Le ministre ferait bien de dire à ce groupe privilégié : Prenez vos mesures, mais au 1er janvier 1853 je cesse le service et les bateaux seront vendus ; je ne vous dois rien de plus qu'aux autres. Voilà, à mes yeux, un langage de gouvernement et c'est le seul admissible. Toute autre détermination me paraît moins bonne parce qu'elle fera plus de mécontents que de satisfaits.
D'un autre côté mon honorable et laborieux ami M. Vermeire qui comprend admirablement les questions économiques, quand il est d'humeur à vouloir les comprendre, car c'est le seul côté où je lui trouve l'humeur un peu inégale, vient à la charge pour les primes de construction de navires. Je voudrais en dire quelques mots, mais M. le président est très sévère et je l'approuve.
M. le président. - Le président doit faire exécuter le règlement. Si donc vous sortez de l'article en discussion, je serai obligé de vous en faire l'observation.
M. Julliot. - M. le président, voici mes raisons. J'ai proposé la suppression des primes pour construction de navires. Cette suppression a eu lieu naturellement, car le terme assigné à la loi est arrivé. Aujourd'hui qu'on demande le rétablissement de ces primes et que personne ne combat cette demande...
M. Orts. - On ne combat pas un mort.
M. Julliot. - Plus d'un mort est ressussité, mais si la chambre le décide, je renoncerai à mes observations.
- Plusieurs membres. - Parlez ! parlez !
M. Julliot. - Je voudrais bien en dire quelques mots si la chambre le permet, déjà on nous a fait voter un transfert de prime posthume au profit d'un constructeur de Boom ; je n'ai pu comprendre le but de ce transfert, si ce n'est de nous tenir en haleine pour voter les primes navales, et il paraît que j'avais deviné.
L'honorable député de Termonde est venu nous dire : Nous ne pouvons construire des navires sans primes, l'intérêt de la navigation exige que nous en construsions, donc il faut nous donner des primes ; d'ailleurs la construction dans le pays procure l'occasion au Hainaut et à la province de Liège de fournir les fers nécessaires à cette construction et les fournitures donnent du travail aux ouvriers, « ergo ».
Voilà le raisonnement, toujours le thème ressassé du travail national sans se préoccuper de savoir comment il se produit.
L'honorabie membre se place donc carrément sur le terrain de l'organisation du travail par l'Ettl, car le principe est trop découvert ici pour ne pas être vu de tous.
Que l'Etat donne des primes pour construire des navires ou pour construire des ateliers, quelle différence y voyez vous ? Aucun ; car le navire est un instrument d'échange et l'atelier un instrument de production.
Ce dernier devrait même avoir le pas sur l'autre, car il faut fabriquer pour pouvoir échanger. Mais dans l'un comme dans l'autre cas, c'est l'organisation du travail dans la proportion des sommes que le gouvernement donne en primes.

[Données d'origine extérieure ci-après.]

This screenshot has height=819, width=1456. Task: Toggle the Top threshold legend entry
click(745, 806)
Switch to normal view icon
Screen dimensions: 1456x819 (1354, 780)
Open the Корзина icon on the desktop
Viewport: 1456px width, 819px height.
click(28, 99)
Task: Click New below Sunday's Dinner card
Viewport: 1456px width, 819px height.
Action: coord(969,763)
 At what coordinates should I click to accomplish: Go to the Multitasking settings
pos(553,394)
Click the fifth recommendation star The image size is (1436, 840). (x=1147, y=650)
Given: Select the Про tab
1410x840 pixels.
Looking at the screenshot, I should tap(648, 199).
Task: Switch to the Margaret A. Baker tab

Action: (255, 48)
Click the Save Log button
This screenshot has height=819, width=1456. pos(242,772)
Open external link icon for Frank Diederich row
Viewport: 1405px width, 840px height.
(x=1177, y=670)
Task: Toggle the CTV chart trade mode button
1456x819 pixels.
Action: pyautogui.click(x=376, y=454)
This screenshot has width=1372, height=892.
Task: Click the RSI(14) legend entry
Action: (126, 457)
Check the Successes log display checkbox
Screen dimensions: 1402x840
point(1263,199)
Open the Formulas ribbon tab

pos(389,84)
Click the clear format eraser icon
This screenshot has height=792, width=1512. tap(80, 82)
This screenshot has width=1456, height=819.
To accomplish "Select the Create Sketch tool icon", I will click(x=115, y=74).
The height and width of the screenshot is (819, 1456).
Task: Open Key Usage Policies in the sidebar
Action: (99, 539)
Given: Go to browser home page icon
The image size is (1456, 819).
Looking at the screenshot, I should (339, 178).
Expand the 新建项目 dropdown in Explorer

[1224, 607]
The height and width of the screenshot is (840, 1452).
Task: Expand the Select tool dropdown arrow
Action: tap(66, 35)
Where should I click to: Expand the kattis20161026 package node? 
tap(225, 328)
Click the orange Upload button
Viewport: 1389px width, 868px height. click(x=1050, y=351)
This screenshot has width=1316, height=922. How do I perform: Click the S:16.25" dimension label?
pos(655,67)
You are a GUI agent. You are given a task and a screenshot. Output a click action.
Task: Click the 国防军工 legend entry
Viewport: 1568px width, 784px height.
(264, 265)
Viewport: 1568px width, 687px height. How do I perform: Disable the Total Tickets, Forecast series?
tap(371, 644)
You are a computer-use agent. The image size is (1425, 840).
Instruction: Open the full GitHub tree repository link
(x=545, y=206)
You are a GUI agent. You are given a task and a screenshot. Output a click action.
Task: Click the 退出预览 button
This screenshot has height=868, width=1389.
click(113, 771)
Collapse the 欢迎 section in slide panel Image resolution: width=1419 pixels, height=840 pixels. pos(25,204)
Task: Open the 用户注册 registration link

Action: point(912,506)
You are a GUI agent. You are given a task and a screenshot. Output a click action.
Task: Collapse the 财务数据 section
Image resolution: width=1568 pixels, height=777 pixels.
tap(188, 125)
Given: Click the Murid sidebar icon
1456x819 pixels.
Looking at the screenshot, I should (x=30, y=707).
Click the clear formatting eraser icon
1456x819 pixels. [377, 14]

On me dira :Ce n'est que la restitution des droits que nous payons. Eli bien abolissez les droits sur les matières de construction, mais ne faisons pas de ces complications qui échappent à l'investigation et dont les apparences toujours sont odieuses parce qu'elles revêtent le cachet du privilège.
J'ai démontré dans le temps qu'un sacrifice de 900 mille francs nous avait procuré en plusieurs années deux navires de plus que nous n'en avions lors de l'introduction des primes.
Notre tonnage était proportionnellement un peu plus fort, mais il n'est pas possible de recommencer une tâche pareille pour d'aussi maigres résultats. Qu'on avise à d'autres moyens.
J'espère donc que les primes de navires ne seront pas rétablies, et que le service de l'Escaut sera déclaré abandonné à partir de 1855. Je prierai l'honorable ministre des affaires étrangères de vouloir me dire ce que définitivement il pense sur l'utilité de couper court à la navigation de l’Escaut. Je verrai s'il me reste une proposition à faire.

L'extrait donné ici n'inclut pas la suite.